With the Boren award, a desire to learn Farsi, and only two semesters of previous study under his belt, Christopher embarked on the next stage of his academic journey—a year of intensive language study in Dushanbe, the capital of Tajikistan.
In addition to learning the language, Christopher also learned about the ways in which Tajikistan is central to U.S. national security interests in the region.
"Since the Afghanistan war, the United States has seen Tajikistan as a strategic partner in its efforts to stabilize its neighbor to the south," he said. "The vast majority of opium and other illegal narcotics that are produced in Afghanistan cross into Central Asia and Russia vis-à-vis their 1000km border with Tajikistan. The profits from illegal narcotic production are an important lifeline for the Taliban, so the United States sees cutting off their smuggling routes as key to its counter insurgency strategy."
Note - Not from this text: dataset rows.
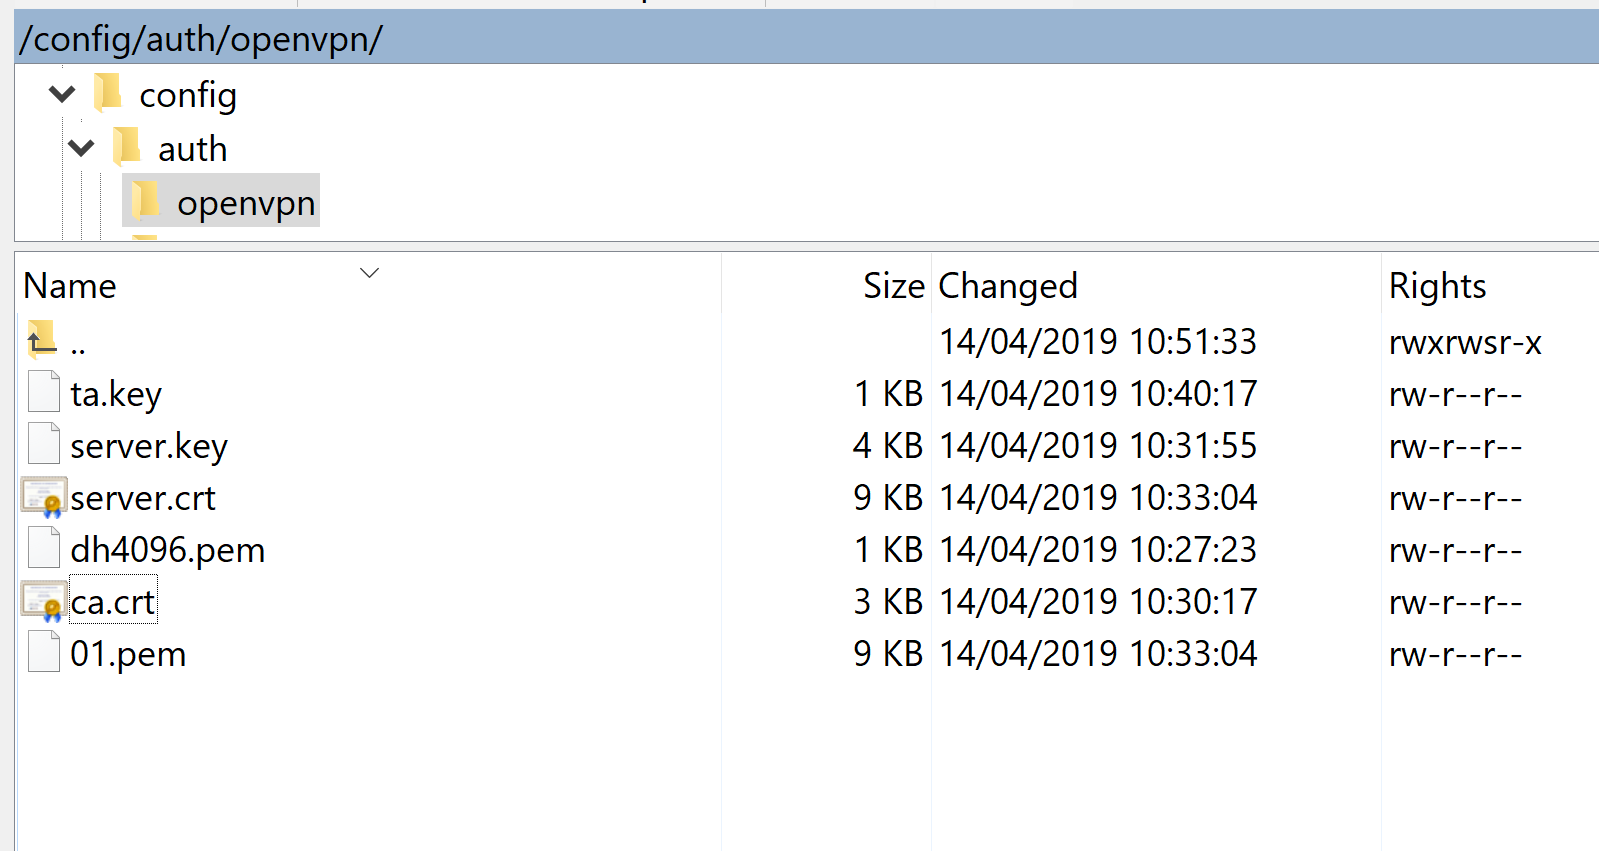Select the ca.crt file entry
Image resolution: width=1599 pixels, height=851 pixels.
click(x=112, y=601)
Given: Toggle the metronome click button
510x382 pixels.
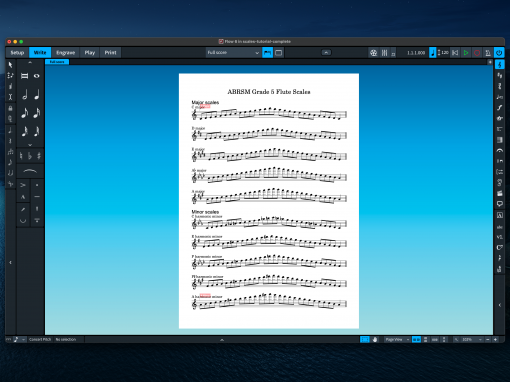Looking at the screenshot, I should coord(488,53).
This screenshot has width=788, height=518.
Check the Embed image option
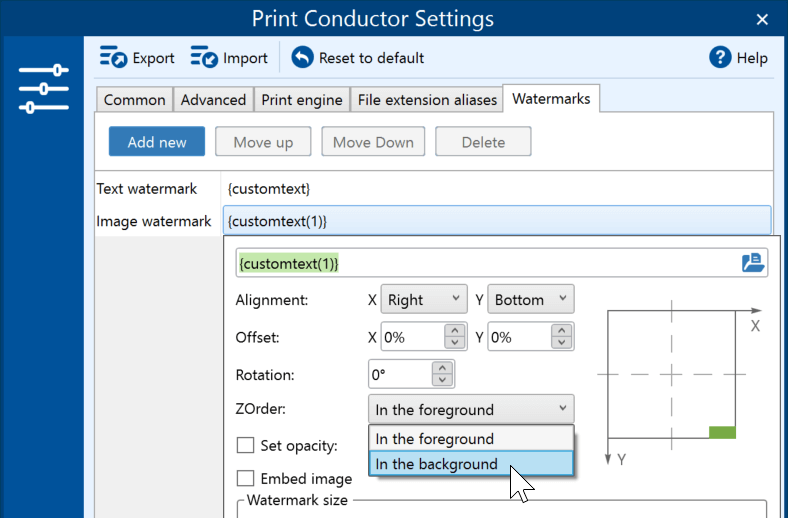(x=245, y=479)
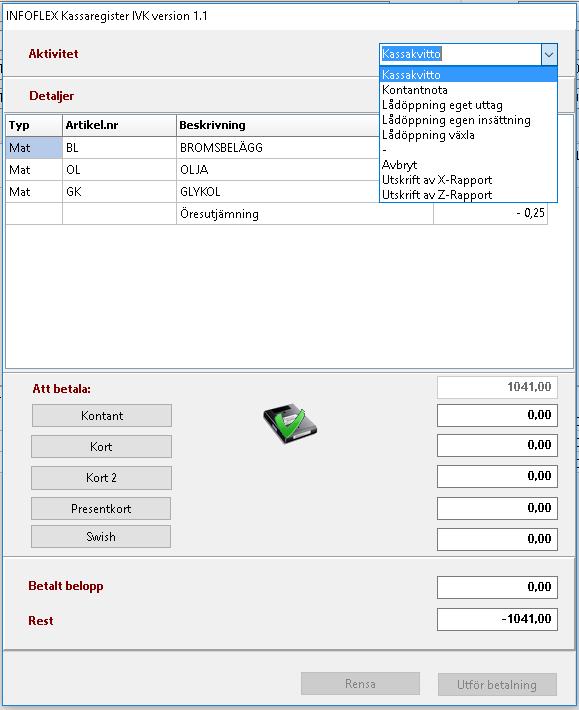579x710 pixels.
Task: Choose the Swish payment button
Action: 101,537
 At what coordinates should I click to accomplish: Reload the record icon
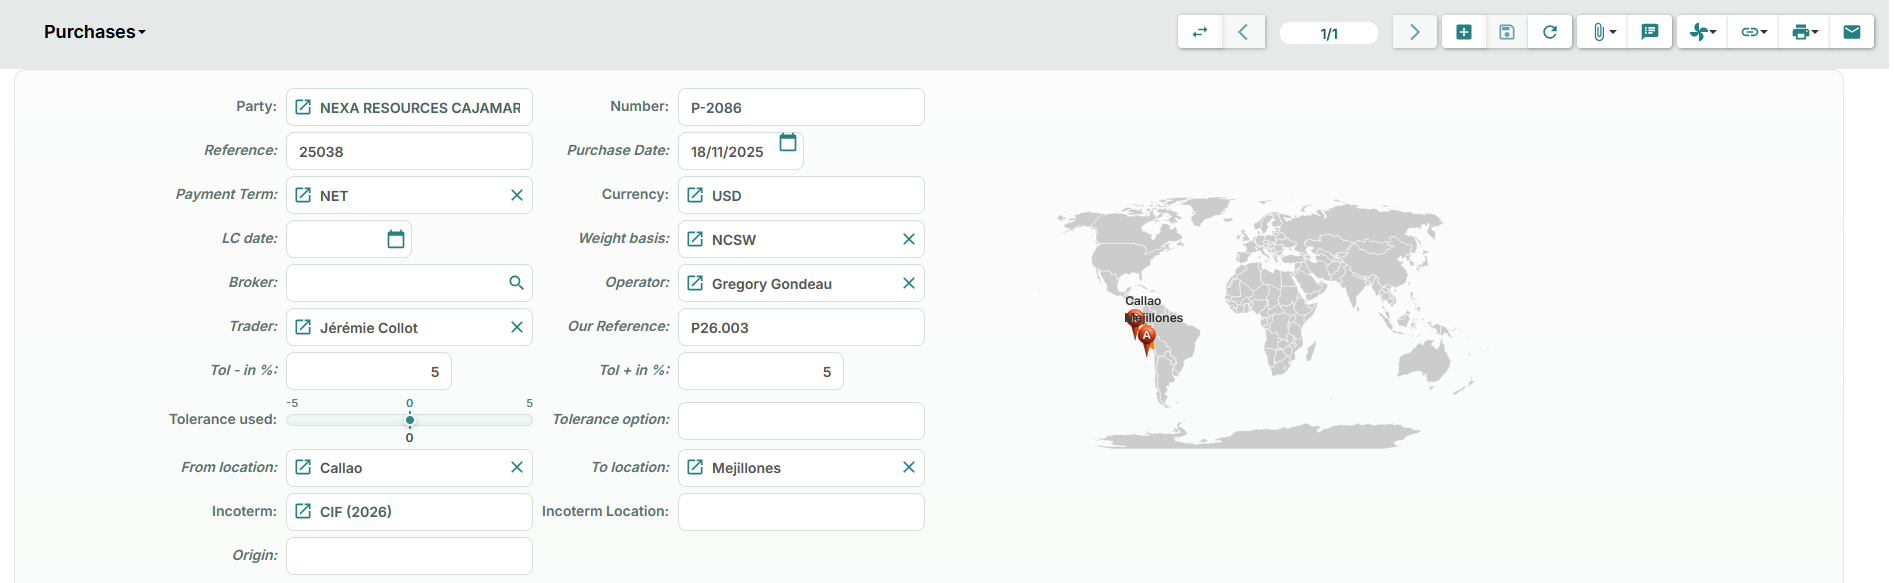pyautogui.click(x=1550, y=32)
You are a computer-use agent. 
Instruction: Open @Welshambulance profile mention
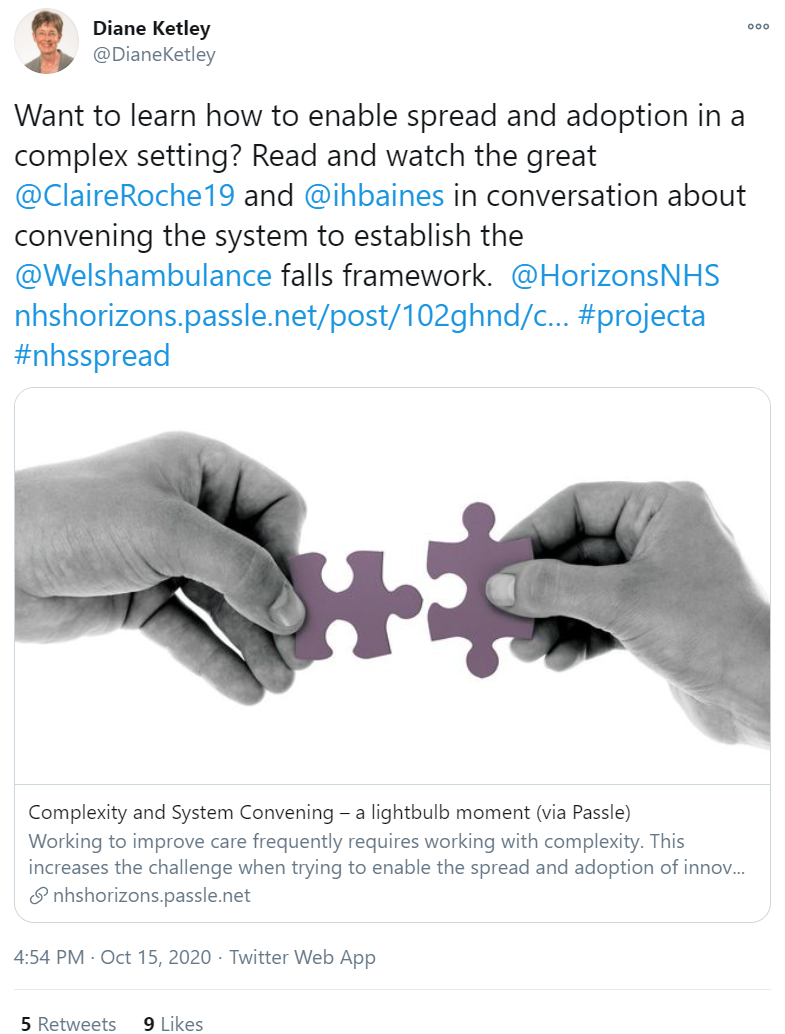point(143,276)
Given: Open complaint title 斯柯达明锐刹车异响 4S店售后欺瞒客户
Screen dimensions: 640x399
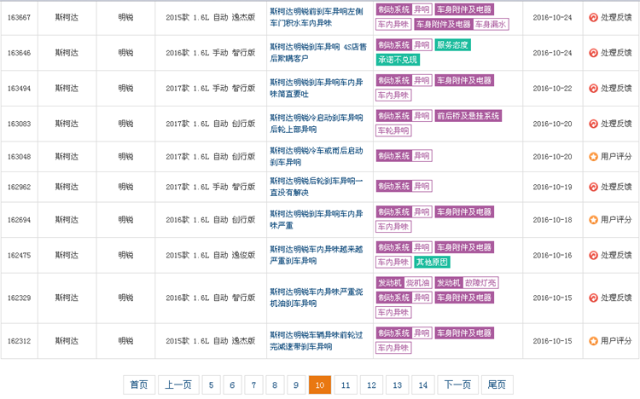Looking at the screenshot, I should pos(318,53).
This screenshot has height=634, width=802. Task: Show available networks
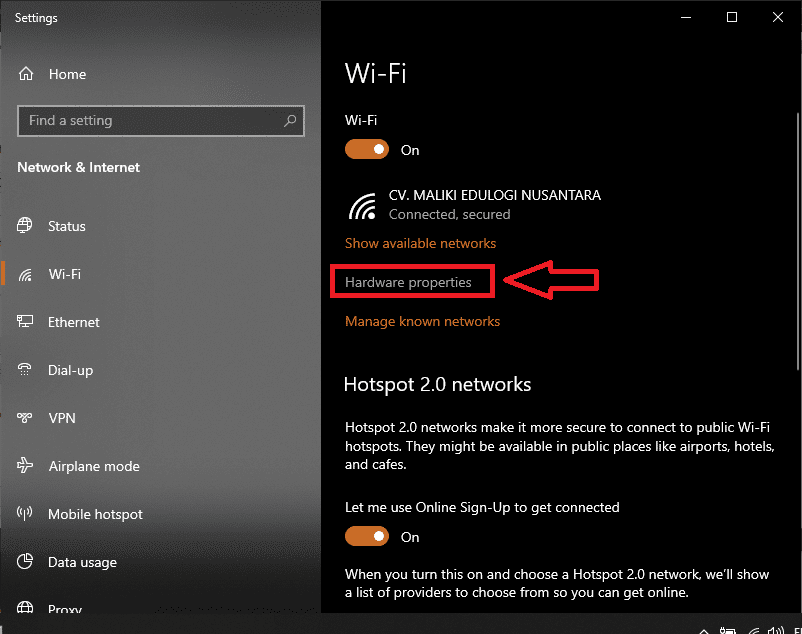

In addition, Christopher said, the smuggling business is also potentially destabilizing in Tajikistan itself. In July 2012, after Christopher had returned to the United States, the Tajik government waged a small war against local factions in Badakhshan Province, in the southwestern part of the country, over lucrative smuggling routes. "It was strange to see stores that I had visited riddled with bullet holes."
Overall, the experience prepared Christopher for meeting challenges and maintaining a sense of humor.
"One week my host family didn't have electricity or hot water for three days in a row. The third morning I was eating my breakfast of potato soup with a side of fried potatoes in darkness—as if serving the potatoes in two different ways releases different nutrients—and cursing myself for not studying abroad in Seville or Sydney. But those tough times have become funny stories and fond memories, so I can't say that I wish they didn't happen. For me, finding a way to deal with adversity was the most important lesson I learned by far."
Returning to Foggy Bottom this fall, Christopher has continued his language studies, taking Advanced Persian with Pardis Minuchehr, director of the Institute for Middle East Studies' Persian education program. In his final semester at GW before graduation, he will take two Persian classes, including an Elliott School graduate seminar taught in Farsi.